Hilfestellungen der Psychotherapeutin Dr. Doris Wolf für den Umgang mit Konzentrationsproblemen.
Im Augenblick bist du ziemlich von der Rolle. Nur mit Mühe kannst du vielleicht diesen Text lesen und ihm folgen. Du hast das Gefühl, nichts mehr aufnehmen zu können und dass deine Gedanken machen, was sie wollen.
Auch wenn du dich noch so sehr anstrengst und zwingen willst, deine Gedanken scheinen zu flüchten und du kannst ihrer nicht habhaft werden. Vielleicht hast du sogar Angst, verrückt zu werden bzw. vollkommen die Kontrolle zu verlieren. Vielleicht schießen deine Gedanken einfach wild durcheinander oder aber du hast eher das Gefühl, alles sei so wattig und wie eine Leere in deinem Kopf.
Sich nichts merken können; nichts zu Ende denken können; deine Gedanken flüchten; verwirrt sein, keinen klaren Gedanken fassen können; vom Thema abschweifen; unaufmerksam sein; dich leicht ablenken lassen. Es gehen dir Gedanken durch den Kopf wie: "Es ist zu mühsam ... ", "Ich kann nicht ...".
Deine Gedanken rasen, weil deine Seele und dein Körper im Augenblick in einer akuten Stresssituation sind. Du wirst nicht verrückt werden oder irgendetwas Dramatisches tun. Außerdem kannst du viel tun, um Körper und Geist zu beruhigen.
Atme bis tief hinunter in den Bauchraum. Dann lass den Atem langsam wieder ausströmen. Halte dann den Atem an und zähle von 1001 bis 1006 (eintausendundeins ... eintausendundsechs), dann atme wieder ein, aus und halte den Atem wieder an, während du zählst. Mache das einige Minuten lang, bis du ruhiger bist.
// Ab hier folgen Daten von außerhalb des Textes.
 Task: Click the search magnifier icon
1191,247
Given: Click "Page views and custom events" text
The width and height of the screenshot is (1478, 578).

Schau aus dem Fenster und betrachte die Wolken oder die Menschen, die vorbeieilen. Zähle die roten Gegenstände, die es in deinem Büro oder in deiner Wohnung gibt. Summe dein Lieblingslied vor dich hin, blättere die alten Urlaubsbilder durch, usw.
Nimm eine aufrechte Körperhaltung ein, gehe im Zimmer auf und ab und sage dir dabei: "Du kannst mit der Situation umgehen. Du wirst eine Lösung finden. Du wirst wieder ins Gleichgewicht kommen."
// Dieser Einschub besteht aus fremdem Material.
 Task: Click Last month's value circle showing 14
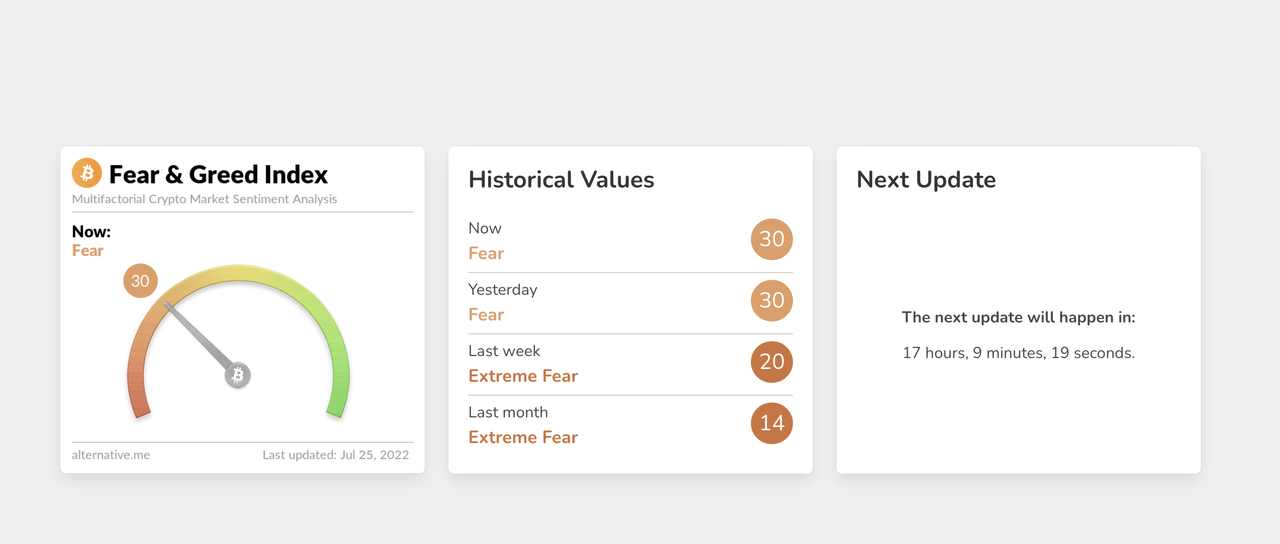(x=771, y=423)
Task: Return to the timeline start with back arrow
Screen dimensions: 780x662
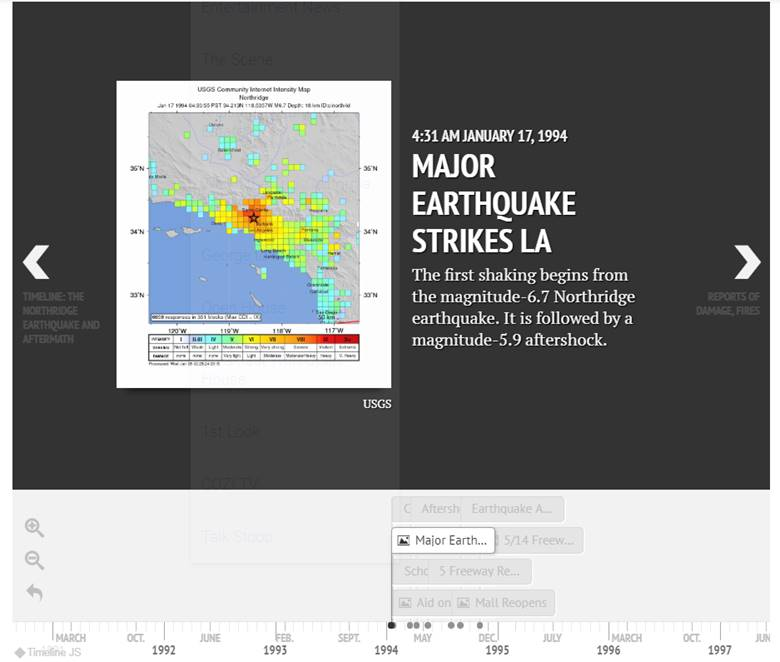Action: tap(34, 592)
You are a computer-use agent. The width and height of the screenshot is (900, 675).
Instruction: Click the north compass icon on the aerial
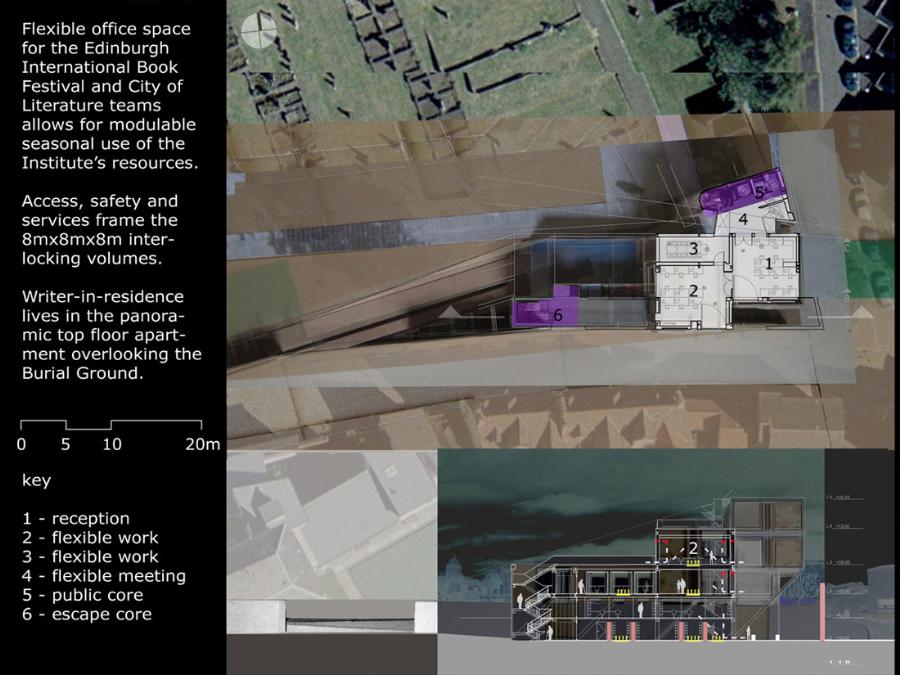tap(256, 30)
Geh aus der für dich im Augenblick bedrohlichen Situation und trinke langsam und bewusst ein Glas Wasser oder mach dir einen Tee.
Begebe dich in deiner Phantasie an einen Ort, an dem du dich wohl und geborgen gefühlt hast. Beispielsweise könnte dies sein: dein Lieblingssessel und du hast deine Katze auf dem Schoß; du liegst im Liegestuhl im Garten und die Sonne wärmt dich; du kuschelst mit deinem Partner auf dem Sofa. Versuche, diesen Ort vor deinem inneren Auge lebendig werden zu lassen. Dann stelle dir vor, du befindest dich jetzt unmittelbar dort und spürst die Wärme, Liebe, Nähe, dein Wohlbefinden.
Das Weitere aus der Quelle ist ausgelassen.